Tout cela afin d’expliquer pourquoi Rosa, que le coup de téléphone de Sammy avait laissée en proie à la panique et à la confusion, accorda si peu de pensées à Josef Kavalier une fois installée à sa table de travail. Seule dans son atelier de fortune aménagé dans le garage, elle fumait, écoutait du Mahler et du Fauré sur W.Q.X.R.{156} et s’absorbait dans les vicissitudes et la silhouette fuselée de la malheureuse Nancy Lambert, comme elle l’eût fait un jour où il n’aurait pas été question des folles absences scolaires de son fils ou de revenants sortis du fin fond de son histoire de cœur. Elle ne leva même les yeux de son travail qu’après avoir entendu le crissement de la Studebaker dans l’allée.
Les macaronis au fromage se révélèrent être une attention superfétatoire : Tommy s’était endormi quand ils le ramenèrent à la maison. Sammy eut du mal à rentrer avec le gamin dans ses bras.
— A-t-il dîné ?
— Il a mangé un beignet.
— Ce n’est pas un repas.
— Il a pris un Coke.
Les joues empourprées, sa respiration sifflant entre ses dents, mystérieusement perdu dans un haut de survêtement extra-large de la Police Athletic League, Tommy dormait profondément.
— Tu t’es cassé les côtes, lança Rosa à Joe.
— Non, répondit Joe. Juste un gros bleu.
Il avait une marque enflammée sur la joue, partiellement recouverte d’un carié de gaze fixé avec du sparadrap. Les narines de son nez luisaient, comme après un saignement récent.
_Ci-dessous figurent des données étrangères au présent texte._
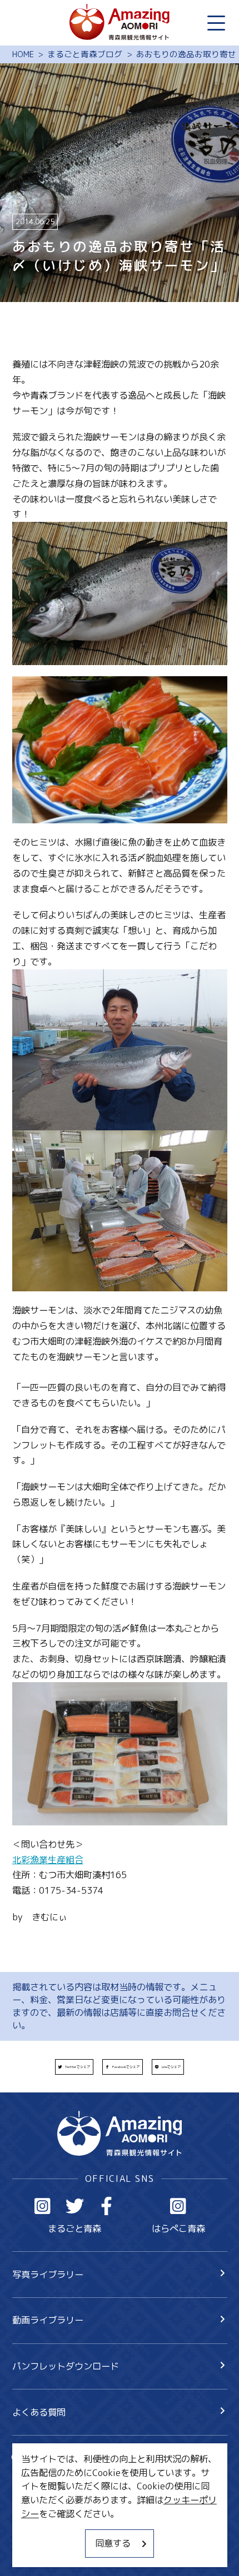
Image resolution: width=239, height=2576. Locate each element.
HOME (23, 54)
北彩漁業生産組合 (47, 1859)
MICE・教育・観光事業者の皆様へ (80, 2507)
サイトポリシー (43, 2529)
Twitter (75, 2206)
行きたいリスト (61, 2477)
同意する (113, 2543)
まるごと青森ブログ (84, 54)
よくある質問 (39, 2412)
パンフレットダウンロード (65, 2365)
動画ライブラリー (47, 2319)
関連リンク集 (39, 2550)
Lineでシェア (171, 2067)
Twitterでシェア (77, 2067)
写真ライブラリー (47, 2274)
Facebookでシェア (126, 2067)
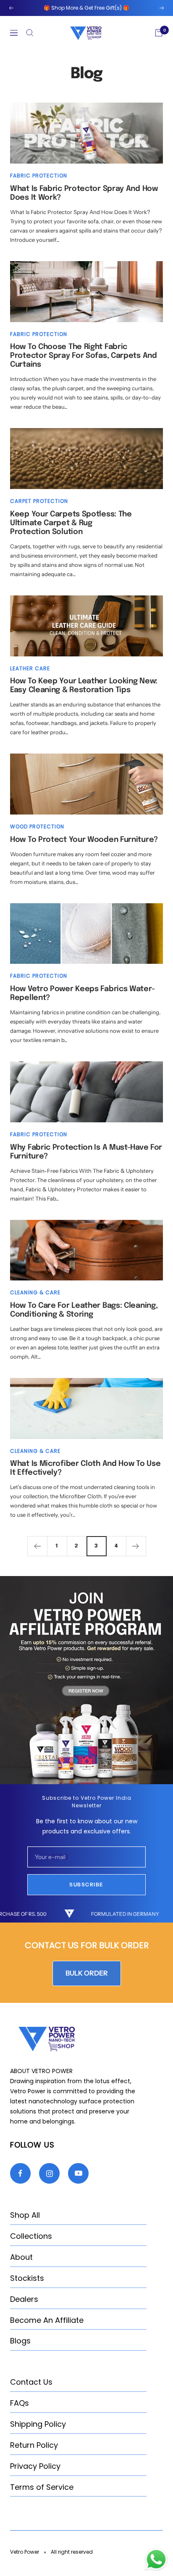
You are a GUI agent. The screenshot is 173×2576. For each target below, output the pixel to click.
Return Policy (34, 2445)
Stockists (27, 2278)
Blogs (20, 2340)
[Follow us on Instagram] (49, 2173)
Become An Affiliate (47, 2320)
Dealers (24, 2299)
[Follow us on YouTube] (78, 2173)
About (21, 2257)
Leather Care (30, 668)
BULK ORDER (87, 1973)
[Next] (136, 1546)
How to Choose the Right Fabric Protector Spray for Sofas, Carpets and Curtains (83, 355)
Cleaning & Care (35, 1292)
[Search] (30, 33)
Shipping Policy (38, 2424)
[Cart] (159, 33)
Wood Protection (37, 826)
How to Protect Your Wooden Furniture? (84, 840)
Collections (31, 2236)
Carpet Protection (39, 501)
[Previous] (37, 1546)
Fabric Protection (38, 175)
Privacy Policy (35, 2466)
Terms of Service (41, 2487)
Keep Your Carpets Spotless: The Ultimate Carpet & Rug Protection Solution (71, 523)
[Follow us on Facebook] (20, 2173)
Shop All (25, 2215)
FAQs (19, 2403)
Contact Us (31, 2382)
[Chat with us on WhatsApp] (156, 2552)
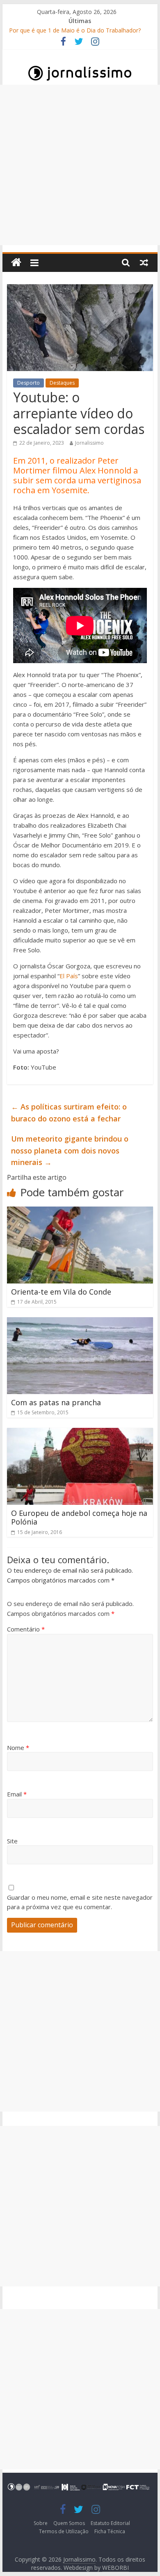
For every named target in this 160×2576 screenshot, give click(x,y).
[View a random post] (144, 262)
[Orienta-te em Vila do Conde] (80, 1211)
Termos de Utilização (64, 2531)
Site (12, 1841)
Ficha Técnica (109, 2531)
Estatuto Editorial (110, 2523)
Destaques (62, 382)
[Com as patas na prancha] (80, 1322)
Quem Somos (69, 2523)
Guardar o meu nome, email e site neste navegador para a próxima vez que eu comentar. (80, 1902)
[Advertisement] (80, 165)
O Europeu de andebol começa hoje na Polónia (79, 1517)
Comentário (26, 1629)
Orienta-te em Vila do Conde (61, 1292)
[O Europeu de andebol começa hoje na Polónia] (80, 1432)
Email (17, 1794)
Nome (18, 1747)
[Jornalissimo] (16, 263)
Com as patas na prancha (56, 1402)
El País (68, 976)
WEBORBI (115, 2567)
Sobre (41, 2523)
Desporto (28, 382)
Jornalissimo (89, 442)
— Ôtez-vous de mon chemin, marmonna Sammy entre ses dents. Je n’ai pas envie de le lâcher.
— Laisse-moi faire, dit Joe.
— Mais tes côtes…
— Laisse-moi faire.
Je voudrais bien voir ça, pensa Rosa. En réalité, il n’y avait jamais rien eu dans sa vie qu’elle eût autant désiré voir.
— Pourquoi ne le laisses-tu pas faire ? dit-elle à Sammy.
Alors Sammy, le front plissé, retenant son souffle et tressaillant de compassion, bascula le petit garçon endormi dans les bras de Joe. Les traits de Joe se contractèrent de douleur, mais il supporta le choc et serra contre lui Tommy, dont il dévorait la frimousse des yeux avec une tendresse alarmante. Rosa et Sammy restèrent là, à regarder ardemment Joe Kavalier contempler son fils. Puis, au même moment, chacun parut remarquer que c’était ce que faisait l’autre, et tous deux sourirent en rougissant, noyés dans les courants de doute, de honte et de joie qui animaient tous les événements de leur famille de fortune.
Joe s’éclaircit la voix. Ou peut-être était-ce un grognement de douleur.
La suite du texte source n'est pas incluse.